Tooze’s Imperialist-Cosplay VS. Stupid Imperialism
Adam Tooze put out a Chartbook today that suggested Trump’s imperialist war on Venezuela could be “imperialist cosplay”:
If I were to make a big noisy claim it would be that the entire exercise has less to do with actual resource imperialism than Trump’s feckless reality TV Cosplay resource imperialism. He likes demonstrative acts of violence. He likes to claim immediate economic paybacks. He singled out Venezuela in his first term. He has come back for more.
I don’t think he’s meaning to downplay the seriousness of what’s happening or its illegality. Indeed, Tooze’s following sentence subverts the above:
If you pushed me further I would say that the Trump administration appears to be serious about the Monroe … sorry Donroe … doctrine in the Western hemisphere.
The Monroe Doctrine is of course an imperialist doctrine, not cosplay. At the same time, Tooze is not wrong that Trump actually likes being thought of as a resource imperialist and openly declares that resource extraction is his motive. Trump also loves spectacular (as in spectacle, meant to draw attention) violence.
Can we reconcile these claims? I think so.
One way is to distinguish motivational causes from structural causes.
Foreign policy analysts are attracted to thinking about causality from the perspective of agents, deciders. What was going on in Trump’s head when he ordered an invasion of Venezuela to kidnap its president?
Trump does love spectacle, embraces violence, and also supposedly greenlit the kidnapping operation when he saw that stupid video of Maduro dancing in defiance of Trump’s threats.1 You could file these aspects of the decision under “imperialist cosplay.” But based on Trump’s own repeated admissions, his motive was oil, resource imperialism—an acute expression of the Monroe Doctrine.
If we’re thinking about why the invasion happened, though—and especially what made it possible—we have to open ourselves to structural explanations.
The reason I’ve argued (since 2023!) MAGA was pursuing imperialism in Latin America is the same reason I code Sino-US competition as inter-imperial rivalry and the same reason I was possibly the first to describe Trump’s foreign policy as imperialist: A crisis of capital accumulation brought on by long-term declining growth, which leads to an alliance between the national security state and key economic sectors.
Primitive methods of capital accumulation (violence beyond just wage-labor exploitation) drive the state toward imperialist foreign policy.

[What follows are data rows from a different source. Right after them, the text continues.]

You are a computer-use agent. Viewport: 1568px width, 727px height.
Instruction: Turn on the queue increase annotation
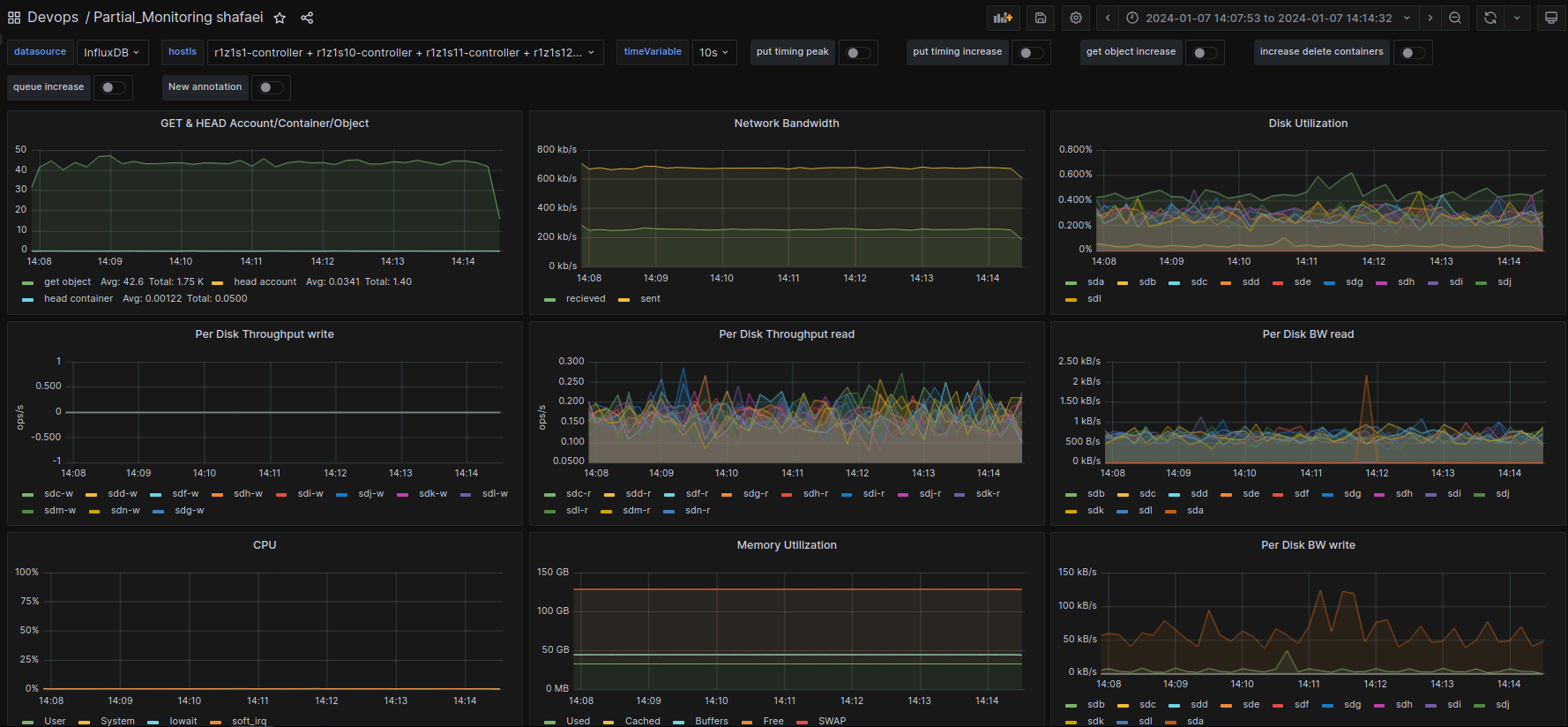coord(113,87)
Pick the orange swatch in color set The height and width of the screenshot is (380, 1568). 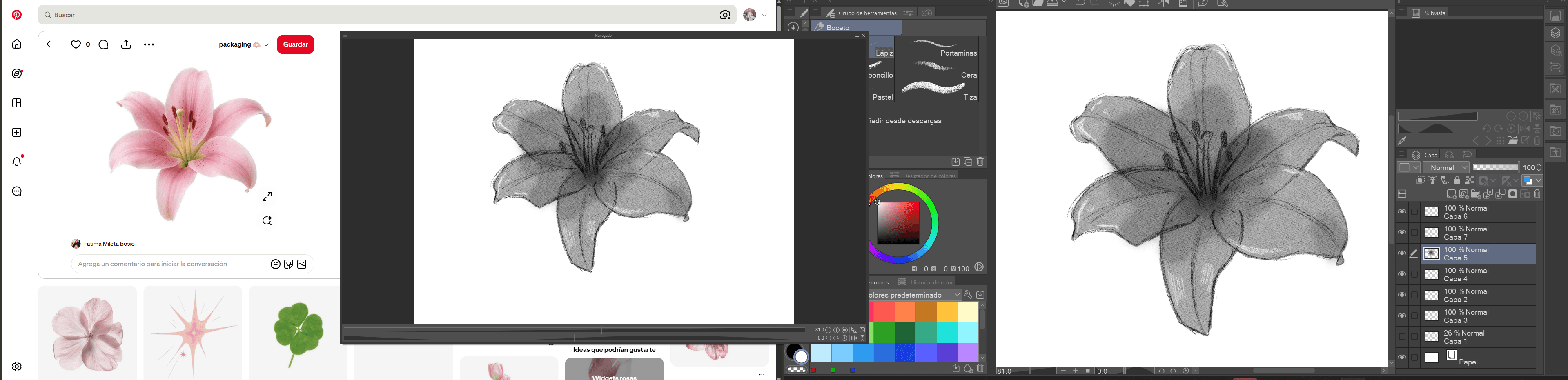905,312
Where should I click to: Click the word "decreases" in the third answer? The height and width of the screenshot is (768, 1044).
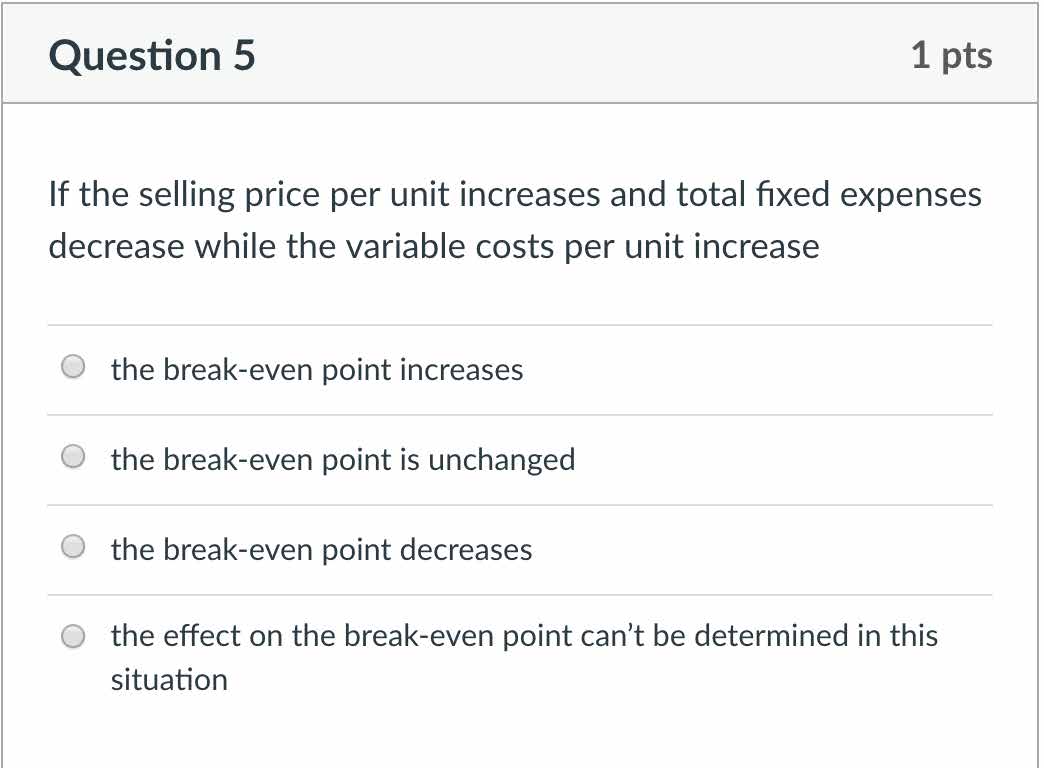[x=466, y=549]
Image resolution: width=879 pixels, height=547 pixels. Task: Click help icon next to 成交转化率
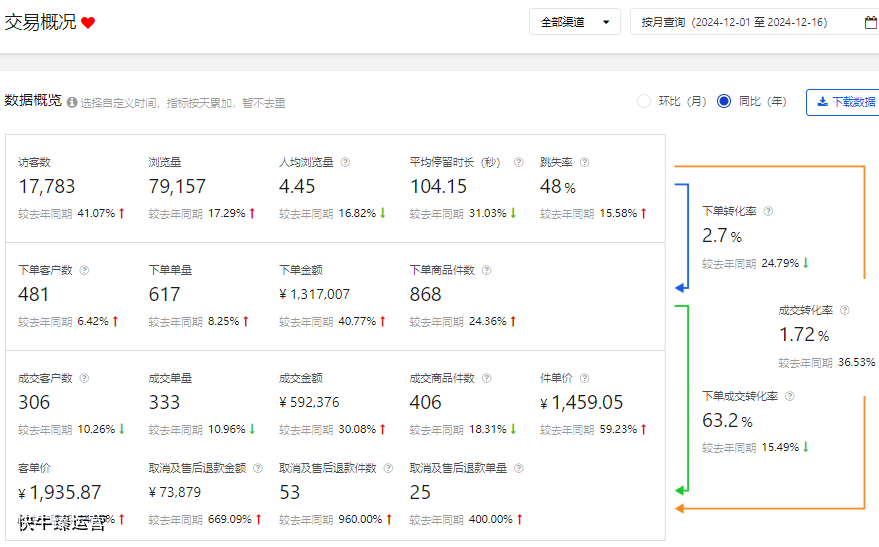[x=845, y=311]
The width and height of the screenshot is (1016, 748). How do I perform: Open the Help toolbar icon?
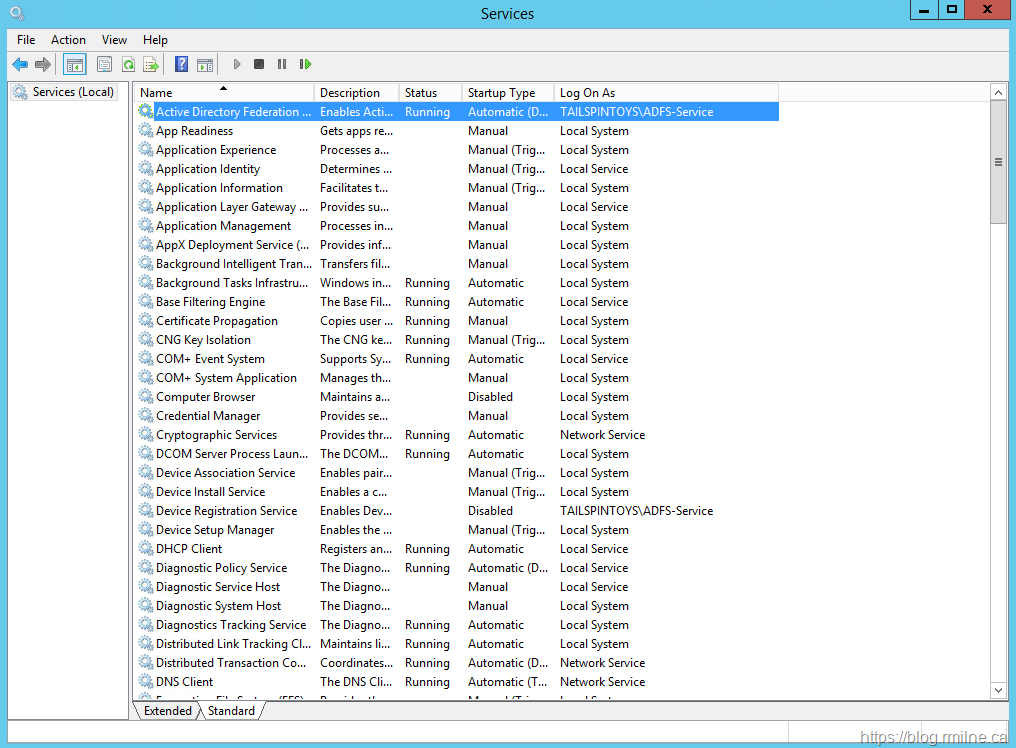tap(181, 65)
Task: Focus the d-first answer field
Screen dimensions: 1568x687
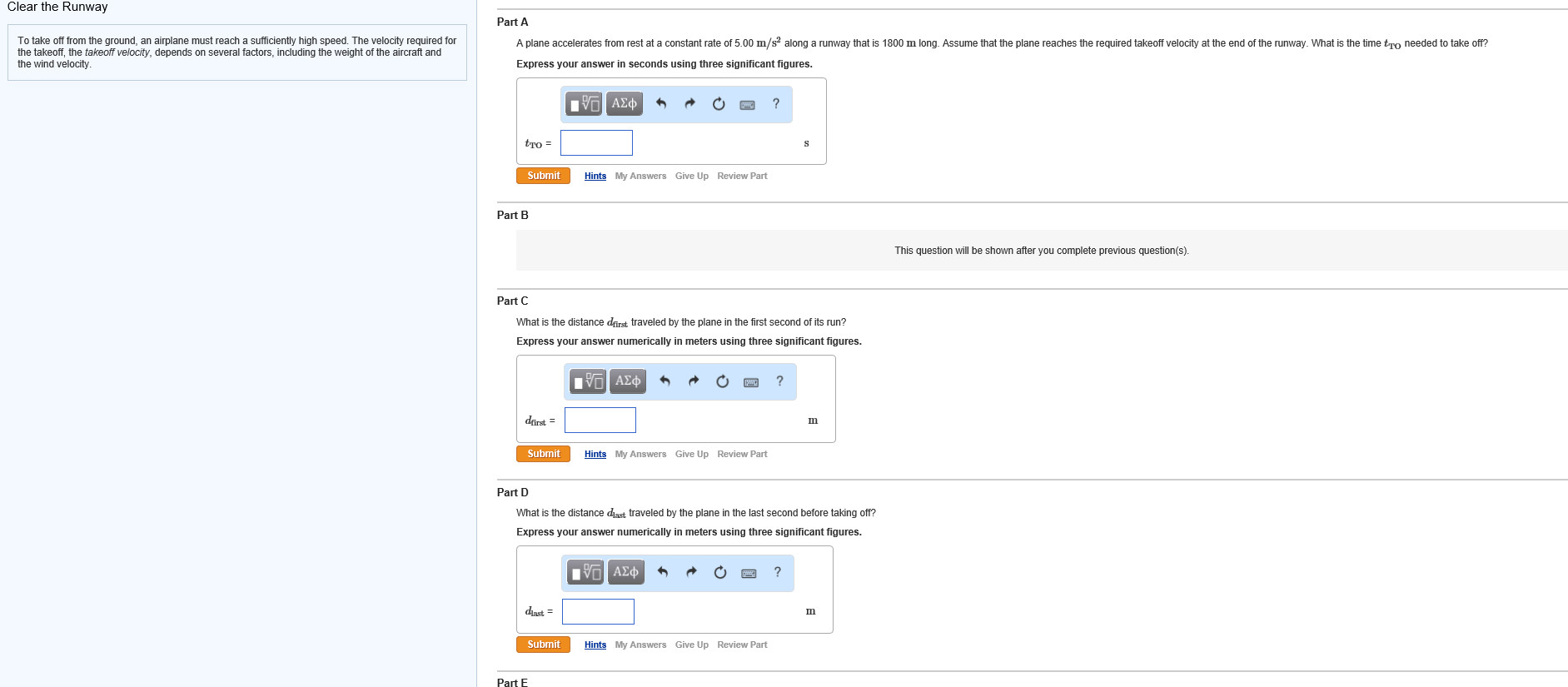Action: (600, 421)

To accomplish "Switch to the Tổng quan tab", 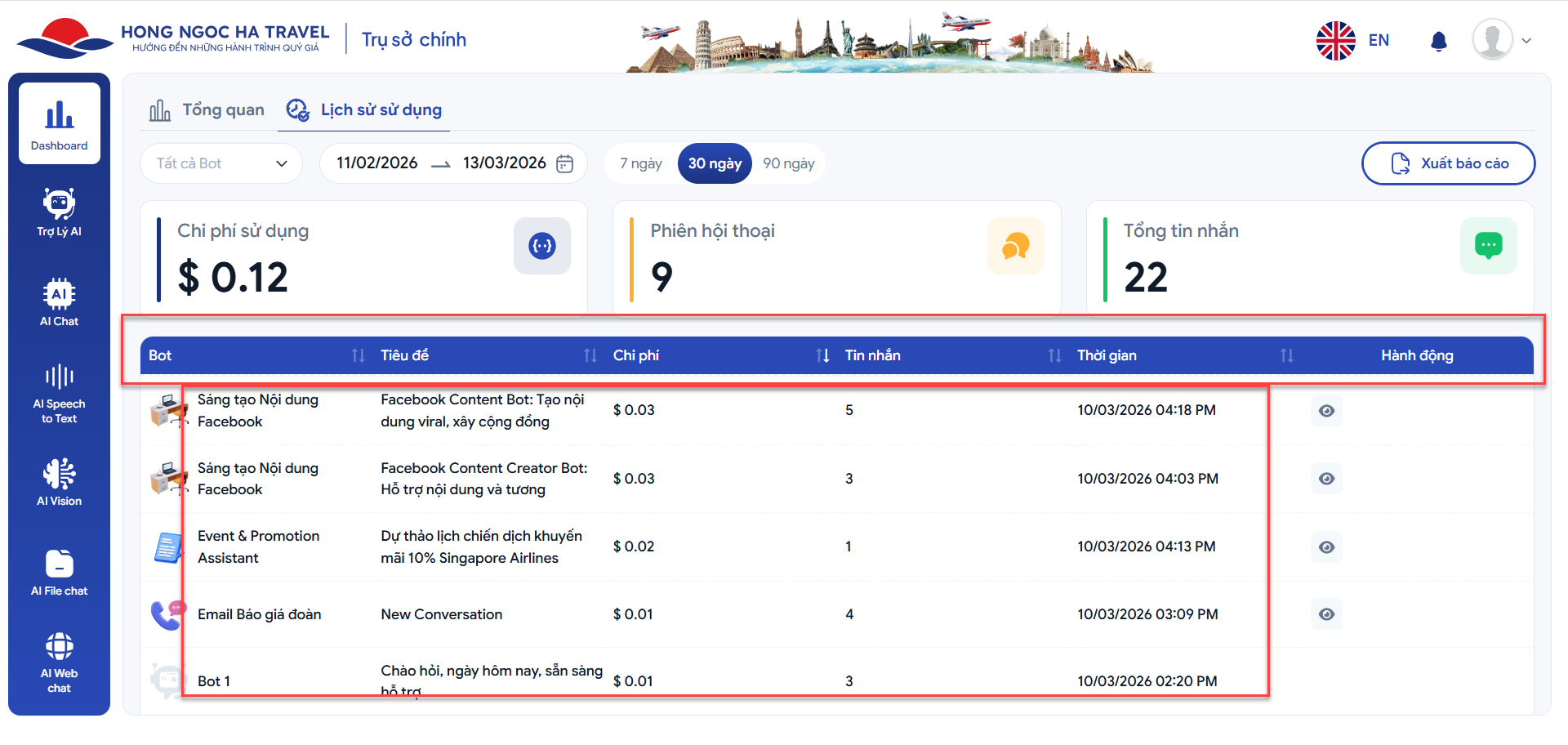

Think of it as unlocking profits from unsettling geopolitics through violence. For this structural explanation to be true, we don’t need to discern the motives of the individual cogs in the machine. And if this is true, then we can’t think of Trump’s Venezuela invasion as cosplay—it’s the real deal.
But what lay underneath Tooze’s imperialist cosplay claim is an assumption of rational imperialism. If you’re going to mobilize state power for oil industry interests, as Trump has explicitly done, you might look for confirmation of that thesis in oil companies clamoring to take over the Venezuela market. But so far that’s not happening, and it’s because Venezuela’s oil industry has been hampered by the fact that much of its reserves are not economical to extract (a point Tooze makes) and because a politically volatile environment in Venezuela (brought on by first US sanctions and now a US coup) makes risks outweigh profit potential.
What Tooze calls imperialist cosplay, then, is imperialism done stupidly. Stupid Imperialism. Should we expect any other kind from the American far right?
Here’s what deeply worries me. If I’m correct about my imperialism thesis and the Trump administration is dead-set on seeing US oil companies gain maximum profits from instability in Venezuela, then US troops will be necessary—at scale—in order to pacify Venezuela sufficiently to allow oil companies to extract freely. That’s a fucking shit show quagmire.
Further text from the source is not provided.